Establishing a standard way to express iteration will help converge
the many different approaches that exist today.

For additional motivation for iterators, see [#54245](/issue/54245).
For additional motivation specifically for range over functions, see
[#56413](/issue/56413).

### Will Go programs using range over functions be readable?

We think they can be.
For example using slices.Backward instead of the explicit count-down
loop should be easier to understand, especially for developers who
don't see count-down loops every day and have to think carefully
through the boundary conditions to make sure they are correct.

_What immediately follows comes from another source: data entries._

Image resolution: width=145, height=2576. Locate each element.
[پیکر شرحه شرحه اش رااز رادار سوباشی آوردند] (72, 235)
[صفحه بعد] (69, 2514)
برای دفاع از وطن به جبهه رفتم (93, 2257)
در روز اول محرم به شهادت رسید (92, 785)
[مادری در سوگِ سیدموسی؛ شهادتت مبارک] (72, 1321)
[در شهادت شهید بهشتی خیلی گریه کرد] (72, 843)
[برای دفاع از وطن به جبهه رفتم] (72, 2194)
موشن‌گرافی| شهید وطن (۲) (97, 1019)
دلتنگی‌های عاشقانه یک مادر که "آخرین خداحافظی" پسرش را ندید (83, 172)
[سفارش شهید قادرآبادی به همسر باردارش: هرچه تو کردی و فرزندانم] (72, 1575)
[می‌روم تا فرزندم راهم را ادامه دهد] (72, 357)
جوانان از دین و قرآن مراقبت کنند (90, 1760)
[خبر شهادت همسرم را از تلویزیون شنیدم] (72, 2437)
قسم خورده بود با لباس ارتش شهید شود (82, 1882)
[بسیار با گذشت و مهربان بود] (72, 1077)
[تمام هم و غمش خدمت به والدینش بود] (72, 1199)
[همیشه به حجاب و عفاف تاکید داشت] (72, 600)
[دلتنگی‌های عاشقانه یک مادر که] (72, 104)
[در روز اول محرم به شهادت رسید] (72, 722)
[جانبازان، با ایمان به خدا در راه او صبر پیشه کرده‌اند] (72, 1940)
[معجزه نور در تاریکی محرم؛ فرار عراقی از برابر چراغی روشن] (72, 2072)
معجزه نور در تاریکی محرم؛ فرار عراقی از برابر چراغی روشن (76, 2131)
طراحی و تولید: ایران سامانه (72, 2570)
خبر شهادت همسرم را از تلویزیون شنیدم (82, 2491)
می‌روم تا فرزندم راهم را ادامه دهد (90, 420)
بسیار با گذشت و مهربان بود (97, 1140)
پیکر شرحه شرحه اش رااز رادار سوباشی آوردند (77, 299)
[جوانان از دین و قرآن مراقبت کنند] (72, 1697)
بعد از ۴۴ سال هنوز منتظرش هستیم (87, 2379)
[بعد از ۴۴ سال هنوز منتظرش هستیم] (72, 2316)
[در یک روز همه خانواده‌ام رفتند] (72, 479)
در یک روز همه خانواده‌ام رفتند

It is true that the possibility of range over a function means that
when you see range x, if you don't know what x is, you don't know
exactly what code it will run or how efficient it will be.
But slice and map iteration are already fairly different as far as the
code that runs and how fast it is, not to mention channels.
Ordinary function calls have this problem too - in general we have no
idea what the called function will do - and yet we find ways to write
readable, understandable code, and even to build an intuition for
performance.

The same will certainly happen with range over functions.
We will build up useful patterns over time, and people will recognize
the most common iterators and know what they do.

### Why are the semantics not exactly like if the iterator function ran in a coroutine or goroutine?

Running the iterator in a separate coroutine or goroutine is more
expensive and harder to debug than having everything on one
stack.
Since we're going to have everything on one stack, that fact will
change certain visible details.
We saw the first above: stack traces show the calling function and the
iterator function interleaved, as well as showing the explicit yield
function that does not exist on the page in the program.

It can be helpful to think about running the iterator function in its
own coroutine or goroutine as an analogy or mental model, but in some
cases the mental model doesn't give the best answer, because it uses
two stacks, and the real implementation is defined to use one.